1. The record discloses, however, that articles of incorporation for West Orange Medical Group, Inc., were filed March 25, 1982, a year prior to separation.
2. More than 21/212 years had elapsed since wife initiated the dissolution proceeding. After husband filed his response in August 1983, the parties discussed the possibility of reconciliation. As a result, wife ceased contact with her lawyer. In September 1984, husband filed a motion for bifurcation (pursuant to which a judgment as to status only was entered November 1, 1984), and wife (for the first time in more than a year) communicated with her attorney. But he would no longer represent her because husband had not paid him pursuant to an April 1983 court order for attorney's fees. She then retained new counsel who acted on her behalf until June 1985 when her present lawyer was substituted into the case.
3. Contrary to husband's assertion, wife had two lawyers before retaining the present one. His reference to three prior attorneys apparently includes one whom wife contacted solely to request a continuance of the hearing on husband's bifurcation motion.Moreover, the only discovery undertaken prior to the notice to produce consisted of a standard set of interrogatories served in May 1983, and a deposition (with request for document production) conducted in April 1985. At the deposition husband's counsel refused to produce any records pertaining to the medical corporations. He even refused to produce husband's 1982 federal tax return although it had been filed jointly with wife. He said he would be willing to produce documents if he knew exactly what was wanted. At one point he indicated he would “give [wife] what [he] can that doesn't get into a total exploration of [the] four corporations.” At the conclusion of the deposition, wife's lawyer indicated a motion to compel production of documents would be forthcoming. However, wife retained new counsel shortly thereafter and no motion was made.
4. This consisted of husband's 1982 and 1984 individual state tax returns (no federal returns); personal bank statements from Sumitomo Bank for the period October 22, 1984, through March 22, 1985; financial statement for West Orange Medical Corporation as of March 31, 1983; financial statements of husband's prior sole proprietorship as of April 1981 and April 1982; partnership agreement for Parkview Medical Center (a partnership comprised of husband individually and West Orange Medical Group); and bank statements (first page only) for West Orange Medical Group from October 1982 through April 1983.
5. A formal order was not filed. The notice of ruling prepared by husband's counsel indicates the court granted the motion “subject to and specifically limited to date of separation, 3–1–83, save and except for [wife's] right of discovery as to the income, only, of [husband].”
6. Pereira v. Pereira (1909) 156 Cal. 1, 103 P. 488; Van Camp v. Van Camp (1921) 53 Cal.App. 17, 199 P. 885.
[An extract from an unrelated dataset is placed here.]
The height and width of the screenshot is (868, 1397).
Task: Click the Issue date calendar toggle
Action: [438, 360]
7. Wife also argues the court's ruling erroneously precludes her from valuing the medical corporations as of the date of trial, as required by Civil Code section 4800, subdivision (a). She points out husband at no time filed a motion for alternate valuation date pursuant to that section. In response, husband claims wife has not lost her right to value community assets at the time of trial, that the court's ruling does not place any limitation on the valuation date. These contentions are misplaced.The effect of the ruling is to preclude wife from valuing community assets at the time of trial. But this is only because it deprives her in the first instance of an opportunity to ascertain what those assets are.
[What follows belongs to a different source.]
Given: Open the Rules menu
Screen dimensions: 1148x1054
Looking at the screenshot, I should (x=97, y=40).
8. In his opposition to the writ petition, husband informs us he has furnished wife's lawyer with the following: asset and liability statements for January 1983 through June 1983; federal and state tax returns for 1980 through 1983; personal financial statements for 1982 and 1983; bank statements and cancelled checks from Sumitomo Bank; partnership and lease agreements for West Orange Medical Group.
SONENSHINE, Associate Justice.
TROTTER, P.J., and WALLIN, J., concur.